The Agriculture Ministry says Indonesia boosted last year's production of rice and corn to 64 million and 17 million tons – up 6.2 percent and 7.2 percent – respectively, from 2008. Rice and corn are the main staple foods in Indonesia.
The productions of soy and meat also jumped 20.45 percent and 3 percent to 1 million and 500,000 tons, respectively.
However, at micro-policy levels, Indonesia had to double its efforts to meet the MDGs because some areas in Indonesia, such as Papua and Kalimantan, were still prone to food scarcity, especially rice.
"Apart from the lack of infrastructure, another factor contributing to food insufficiency is culture. In Papua, for instance, many people have changed their staple food from tubers to rice," the minister said.

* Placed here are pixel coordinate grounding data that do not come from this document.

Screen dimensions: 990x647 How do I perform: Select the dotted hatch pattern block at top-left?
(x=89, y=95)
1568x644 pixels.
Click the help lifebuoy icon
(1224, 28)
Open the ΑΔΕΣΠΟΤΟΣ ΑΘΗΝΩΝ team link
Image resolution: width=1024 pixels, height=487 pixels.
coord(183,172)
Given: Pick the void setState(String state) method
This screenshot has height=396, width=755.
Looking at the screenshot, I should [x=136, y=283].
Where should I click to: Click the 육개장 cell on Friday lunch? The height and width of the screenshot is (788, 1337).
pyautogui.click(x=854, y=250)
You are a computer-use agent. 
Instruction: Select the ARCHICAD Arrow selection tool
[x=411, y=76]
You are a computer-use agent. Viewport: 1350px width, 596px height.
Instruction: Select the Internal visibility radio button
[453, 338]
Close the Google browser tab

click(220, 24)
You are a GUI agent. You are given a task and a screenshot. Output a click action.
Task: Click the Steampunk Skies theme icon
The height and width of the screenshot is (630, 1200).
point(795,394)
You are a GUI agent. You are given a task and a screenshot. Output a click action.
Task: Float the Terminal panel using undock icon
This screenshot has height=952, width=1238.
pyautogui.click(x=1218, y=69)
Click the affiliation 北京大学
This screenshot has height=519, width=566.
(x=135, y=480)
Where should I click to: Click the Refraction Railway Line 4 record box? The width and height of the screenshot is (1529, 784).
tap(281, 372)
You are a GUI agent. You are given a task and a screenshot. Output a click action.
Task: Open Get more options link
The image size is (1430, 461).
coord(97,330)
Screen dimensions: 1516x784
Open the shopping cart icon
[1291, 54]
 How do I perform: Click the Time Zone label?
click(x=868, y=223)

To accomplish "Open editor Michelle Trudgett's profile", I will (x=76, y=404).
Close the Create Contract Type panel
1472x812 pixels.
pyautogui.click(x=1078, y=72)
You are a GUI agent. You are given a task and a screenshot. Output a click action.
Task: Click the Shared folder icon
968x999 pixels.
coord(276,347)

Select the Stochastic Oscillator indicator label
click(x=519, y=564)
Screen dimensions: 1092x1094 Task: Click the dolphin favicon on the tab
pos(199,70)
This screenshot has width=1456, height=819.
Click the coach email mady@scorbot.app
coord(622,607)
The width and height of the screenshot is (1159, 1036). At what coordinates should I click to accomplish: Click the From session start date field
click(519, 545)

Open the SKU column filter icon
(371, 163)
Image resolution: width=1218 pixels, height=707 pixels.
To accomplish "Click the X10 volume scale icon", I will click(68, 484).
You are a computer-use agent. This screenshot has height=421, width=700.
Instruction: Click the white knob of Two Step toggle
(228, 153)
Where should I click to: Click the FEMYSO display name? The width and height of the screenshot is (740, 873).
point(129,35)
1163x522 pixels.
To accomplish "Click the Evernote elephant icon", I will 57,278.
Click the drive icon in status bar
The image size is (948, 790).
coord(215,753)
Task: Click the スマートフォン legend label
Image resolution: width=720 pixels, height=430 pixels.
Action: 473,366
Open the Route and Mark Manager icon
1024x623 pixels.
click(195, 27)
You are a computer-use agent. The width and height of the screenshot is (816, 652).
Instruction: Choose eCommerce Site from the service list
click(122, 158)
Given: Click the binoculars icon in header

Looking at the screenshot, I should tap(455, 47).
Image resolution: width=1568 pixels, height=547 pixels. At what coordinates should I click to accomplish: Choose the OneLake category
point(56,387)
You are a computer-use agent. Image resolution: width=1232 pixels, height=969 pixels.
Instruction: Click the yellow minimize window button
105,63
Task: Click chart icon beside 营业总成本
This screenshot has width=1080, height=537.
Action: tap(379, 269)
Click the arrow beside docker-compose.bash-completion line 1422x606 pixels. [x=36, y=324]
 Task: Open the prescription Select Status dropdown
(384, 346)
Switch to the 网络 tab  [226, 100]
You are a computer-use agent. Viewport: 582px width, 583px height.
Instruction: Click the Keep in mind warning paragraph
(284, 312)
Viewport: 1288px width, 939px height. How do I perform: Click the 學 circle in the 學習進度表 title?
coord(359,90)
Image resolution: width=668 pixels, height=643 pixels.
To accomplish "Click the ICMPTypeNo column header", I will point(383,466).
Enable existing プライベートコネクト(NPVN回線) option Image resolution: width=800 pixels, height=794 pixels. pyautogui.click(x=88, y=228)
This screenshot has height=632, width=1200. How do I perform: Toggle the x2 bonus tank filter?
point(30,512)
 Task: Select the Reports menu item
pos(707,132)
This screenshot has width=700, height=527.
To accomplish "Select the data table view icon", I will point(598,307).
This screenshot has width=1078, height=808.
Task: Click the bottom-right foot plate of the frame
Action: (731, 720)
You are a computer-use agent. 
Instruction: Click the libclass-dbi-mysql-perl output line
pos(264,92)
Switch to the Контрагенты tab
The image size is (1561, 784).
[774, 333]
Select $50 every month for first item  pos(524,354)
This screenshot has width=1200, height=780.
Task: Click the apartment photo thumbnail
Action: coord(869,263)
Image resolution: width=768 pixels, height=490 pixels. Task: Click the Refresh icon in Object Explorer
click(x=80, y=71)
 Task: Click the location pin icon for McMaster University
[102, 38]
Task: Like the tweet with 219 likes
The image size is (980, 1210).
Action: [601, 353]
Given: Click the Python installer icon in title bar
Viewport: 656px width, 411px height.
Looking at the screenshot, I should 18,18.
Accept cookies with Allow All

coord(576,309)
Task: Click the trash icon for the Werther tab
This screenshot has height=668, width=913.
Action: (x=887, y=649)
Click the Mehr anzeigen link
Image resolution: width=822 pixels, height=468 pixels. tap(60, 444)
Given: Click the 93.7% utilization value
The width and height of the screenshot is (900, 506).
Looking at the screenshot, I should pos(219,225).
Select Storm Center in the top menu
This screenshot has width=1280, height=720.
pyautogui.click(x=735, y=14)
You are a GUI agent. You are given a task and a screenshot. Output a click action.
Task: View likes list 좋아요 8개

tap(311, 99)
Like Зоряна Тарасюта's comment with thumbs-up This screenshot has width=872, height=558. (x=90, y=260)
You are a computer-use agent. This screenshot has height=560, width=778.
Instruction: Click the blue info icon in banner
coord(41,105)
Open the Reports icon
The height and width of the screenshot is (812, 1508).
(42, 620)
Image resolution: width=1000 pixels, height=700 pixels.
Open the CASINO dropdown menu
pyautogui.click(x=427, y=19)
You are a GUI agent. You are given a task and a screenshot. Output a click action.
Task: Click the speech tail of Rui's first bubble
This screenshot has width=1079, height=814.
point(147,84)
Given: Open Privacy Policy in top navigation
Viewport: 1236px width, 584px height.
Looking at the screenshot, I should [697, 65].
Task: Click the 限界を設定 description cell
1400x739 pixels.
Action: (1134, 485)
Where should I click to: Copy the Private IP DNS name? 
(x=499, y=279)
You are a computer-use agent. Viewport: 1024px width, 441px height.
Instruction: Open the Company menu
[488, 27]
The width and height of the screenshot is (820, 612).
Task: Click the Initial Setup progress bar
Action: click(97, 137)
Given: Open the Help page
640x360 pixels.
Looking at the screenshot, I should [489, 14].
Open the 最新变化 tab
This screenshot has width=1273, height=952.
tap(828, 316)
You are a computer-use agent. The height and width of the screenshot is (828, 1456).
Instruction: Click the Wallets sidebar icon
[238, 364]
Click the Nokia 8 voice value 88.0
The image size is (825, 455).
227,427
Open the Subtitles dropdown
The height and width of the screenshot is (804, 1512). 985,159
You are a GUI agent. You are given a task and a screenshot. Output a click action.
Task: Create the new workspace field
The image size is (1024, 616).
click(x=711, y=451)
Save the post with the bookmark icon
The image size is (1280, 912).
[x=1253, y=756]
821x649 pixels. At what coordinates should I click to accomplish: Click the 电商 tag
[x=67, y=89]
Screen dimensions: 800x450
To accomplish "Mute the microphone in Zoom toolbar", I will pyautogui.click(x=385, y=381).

He added that as a consequence, the shortage of rice in Papua was inevitable due to problems of distance and high transportation costs, causing the price of rice there to skyrocket.
In terms of poverty and hunger reduction efforts, food security played a huge role in curbing cases of poverty and hunger in Indonesia.
Achmad Suryana, the head of food security at the ministry, said the government had succeeded in bringing down the number of people living on less than US$1 a day from 20.6 percent in 1990 to 5.9 percent in 2008, meaning the country had surpassed the 2015 MDG target, which was to reduce the figure to 10.3 percent.
However, the number of people living in poverty in general was still high at around 32.2 million in 2009, 14 percent of the total population.
"When we talk about hunger, we can't ignore poverty as one of the root causes of hunger itself," Achmad said, adding that Indonesia had decreased malnutrition rates, especially among infants, from 31 percent in 1990 to 18.4 percent in 2007. The MDG target stands at 15.5 percent.
"The good news is that we have also been able to boost Indonesians' energy and protein intake, which is now on average around 3,900 kilocalories per capita per day," he said, adding that the number doubled that of the minimum standard of food rations of 1,400 kilocalories suggested by the World Food Program.
FAO representative in Indonesia Man Ho So said the organization now focused on its 1 Billion Hungry campaign, an online petition drive to attract at least one million signatures to a petition calling on the world "to get angry about hunger".
"The petition will be presented to the UN at the end of 2010 and will coincide with World Food Day," he said.